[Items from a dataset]
►

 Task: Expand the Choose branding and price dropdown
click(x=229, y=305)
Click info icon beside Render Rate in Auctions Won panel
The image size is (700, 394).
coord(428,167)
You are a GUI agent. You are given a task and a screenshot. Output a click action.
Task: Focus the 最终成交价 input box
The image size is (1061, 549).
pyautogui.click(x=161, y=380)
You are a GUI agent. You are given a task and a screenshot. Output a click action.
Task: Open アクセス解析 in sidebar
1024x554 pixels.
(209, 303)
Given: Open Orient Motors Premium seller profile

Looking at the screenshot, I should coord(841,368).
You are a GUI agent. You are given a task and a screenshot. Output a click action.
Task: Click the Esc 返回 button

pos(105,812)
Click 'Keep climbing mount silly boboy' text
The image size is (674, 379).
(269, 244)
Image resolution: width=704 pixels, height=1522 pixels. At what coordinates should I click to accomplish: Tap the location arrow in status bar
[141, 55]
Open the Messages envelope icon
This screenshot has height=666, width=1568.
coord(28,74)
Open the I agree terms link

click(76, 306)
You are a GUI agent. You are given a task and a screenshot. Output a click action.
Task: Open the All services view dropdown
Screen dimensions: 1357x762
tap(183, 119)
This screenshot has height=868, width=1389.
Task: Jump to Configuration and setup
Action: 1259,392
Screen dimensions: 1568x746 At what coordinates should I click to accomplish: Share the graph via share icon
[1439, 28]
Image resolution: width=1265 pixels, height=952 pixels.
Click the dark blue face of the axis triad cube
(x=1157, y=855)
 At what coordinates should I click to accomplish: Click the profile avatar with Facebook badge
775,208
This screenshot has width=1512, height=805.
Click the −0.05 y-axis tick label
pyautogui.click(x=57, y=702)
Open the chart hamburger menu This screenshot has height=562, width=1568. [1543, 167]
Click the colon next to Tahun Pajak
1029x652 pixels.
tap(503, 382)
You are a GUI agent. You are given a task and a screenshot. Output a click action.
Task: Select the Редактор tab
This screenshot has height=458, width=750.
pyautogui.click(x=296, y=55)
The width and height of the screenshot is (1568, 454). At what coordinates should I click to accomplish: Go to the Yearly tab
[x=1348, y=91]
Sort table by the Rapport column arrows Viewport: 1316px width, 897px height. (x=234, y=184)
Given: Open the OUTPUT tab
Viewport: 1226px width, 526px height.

◄

▶ [DESCRIPTION OF THE TASK]: Every line in the data above that includes the word "Viewport" should be copied.

▶ [WRITTEN SOLUTION]:
Sort table by the Rapport column arrows Viewport: 1316px width, 897px height. (x=234, y=184)
Viewport: 1226px width, 526px height.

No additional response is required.